Task requirements
Each of the records that follow needs an exact reproduction.

───── Data for this exercise ─────

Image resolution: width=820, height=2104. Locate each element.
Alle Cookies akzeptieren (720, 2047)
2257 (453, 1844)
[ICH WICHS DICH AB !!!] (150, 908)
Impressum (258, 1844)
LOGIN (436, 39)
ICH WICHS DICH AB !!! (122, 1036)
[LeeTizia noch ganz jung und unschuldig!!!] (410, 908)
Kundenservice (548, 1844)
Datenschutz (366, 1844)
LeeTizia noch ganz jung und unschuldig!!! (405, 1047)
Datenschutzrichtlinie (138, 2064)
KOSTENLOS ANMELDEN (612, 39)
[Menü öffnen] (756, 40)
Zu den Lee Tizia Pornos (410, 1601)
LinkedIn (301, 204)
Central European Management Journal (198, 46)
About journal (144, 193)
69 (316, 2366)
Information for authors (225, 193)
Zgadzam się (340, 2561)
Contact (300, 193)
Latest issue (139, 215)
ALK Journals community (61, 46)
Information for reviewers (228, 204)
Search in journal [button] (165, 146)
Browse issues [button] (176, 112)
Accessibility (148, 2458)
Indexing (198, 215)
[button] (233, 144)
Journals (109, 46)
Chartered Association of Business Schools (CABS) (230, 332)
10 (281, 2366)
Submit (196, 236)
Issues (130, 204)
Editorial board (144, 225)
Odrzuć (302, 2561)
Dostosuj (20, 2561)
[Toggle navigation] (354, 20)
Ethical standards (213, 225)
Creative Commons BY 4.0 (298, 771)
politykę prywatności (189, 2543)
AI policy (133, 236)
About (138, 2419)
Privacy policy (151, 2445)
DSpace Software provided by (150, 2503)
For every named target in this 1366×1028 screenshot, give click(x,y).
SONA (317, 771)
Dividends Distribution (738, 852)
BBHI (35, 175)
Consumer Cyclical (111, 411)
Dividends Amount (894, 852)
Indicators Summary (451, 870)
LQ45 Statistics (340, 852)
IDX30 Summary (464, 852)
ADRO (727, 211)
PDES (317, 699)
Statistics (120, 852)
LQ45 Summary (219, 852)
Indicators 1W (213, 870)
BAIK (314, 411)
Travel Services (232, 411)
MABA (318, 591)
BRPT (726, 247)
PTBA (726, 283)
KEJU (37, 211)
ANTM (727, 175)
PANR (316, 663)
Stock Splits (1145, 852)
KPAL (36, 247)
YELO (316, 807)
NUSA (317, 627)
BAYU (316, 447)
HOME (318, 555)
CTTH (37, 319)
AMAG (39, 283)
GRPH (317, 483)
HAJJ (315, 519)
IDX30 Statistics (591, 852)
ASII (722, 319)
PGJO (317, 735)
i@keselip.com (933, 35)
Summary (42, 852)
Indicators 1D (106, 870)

─────

Solution below
Image resolution: width=820, height=2104. Locate each element.
Alle Cookies akzeptieren (720, 2047)
2257 (453, 1844)
[ICH WICHS DICH AB !!!] (150, 908)
Impressum (258, 1844)
LOGIN (436, 39)
ICH WICHS DICH AB !!! (122, 1036)
[LeeTizia noch ganz jung und unschuldig!!!] (410, 908)
Kundenservice (548, 1844)
Datenschutz (366, 1844)
LeeTizia noch ganz jung und unschuldig!!! (405, 1047)
Datenschutzrichtlinie (138, 2064)
KOSTENLOS ANMELDEN (612, 39)
[Menü öffnen] (756, 40)
Zu den Lee Tizia Pornos (410, 1601)
LinkedIn (301, 204)
Central European Management Journal (198, 46)
About journal (144, 193)
69 (316, 2366)
Information for authors (225, 193)
Zgadzam się (340, 2561)
Contact (300, 193)
Latest issue (139, 215)
ALK Journals community (61, 46)
Information for reviewers (228, 204)
Search in journal [button] (165, 146)
Browse issues [button] (176, 112)
Accessibility (148, 2458)
Indexing (198, 215)
[button] (233, 144)
Journals (109, 46)
Chartered Association of Business Schools (CABS) (230, 332)
10 (281, 2366)
Submit (196, 236)
Issues (130, 204)
Editorial board (144, 225)
Odrzuć (302, 2561)
Dostosuj (20, 2561)
[Toggle navigation] (354, 20)
Ethical standards (213, 225)
Creative Commons BY 4.0 (298, 771)
politykę prywatności (189, 2543)
AI policy (133, 236)
About (138, 2419)
Privacy policy (151, 2445)
DSpace Software provided by (150, 2503)
For every named target in this 1366×1028 screenshot, give click(x,y).
SONA (317, 771)
Dividends Distribution (738, 852)
BBHI (35, 175)
Consumer Cyclical (111, 411)
Dividends Amount (894, 852)
Indicators Summary (451, 870)
LQ45 Statistics (340, 852)
IDX30 Summary (464, 852)
ADRO (727, 211)
PDES (317, 699)
Statistics (120, 852)
LQ45 Summary (219, 852)
Indicators 1W (213, 870)
BAIK (314, 411)
Travel Services (232, 411)
MABA (318, 591)
BRPT (726, 247)
PTBA (726, 283)
KEJU (37, 211)
ANTM (727, 175)
PANR (316, 663)
Stock Splits (1145, 852)
KPAL (36, 247)
YELO (316, 807)
NUSA (317, 627)
BAYU (316, 447)
HOME (318, 555)
CTTH (37, 319)
AMAG (39, 283)
GRPH (317, 483)
HAJJ (315, 519)
IDX30 Statistics (591, 852)
ASII (722, 319)
PGJO (317, 735)
i@keselip.com (933, 35)
Summary (42, 852)
Indicators 1D (106, 870)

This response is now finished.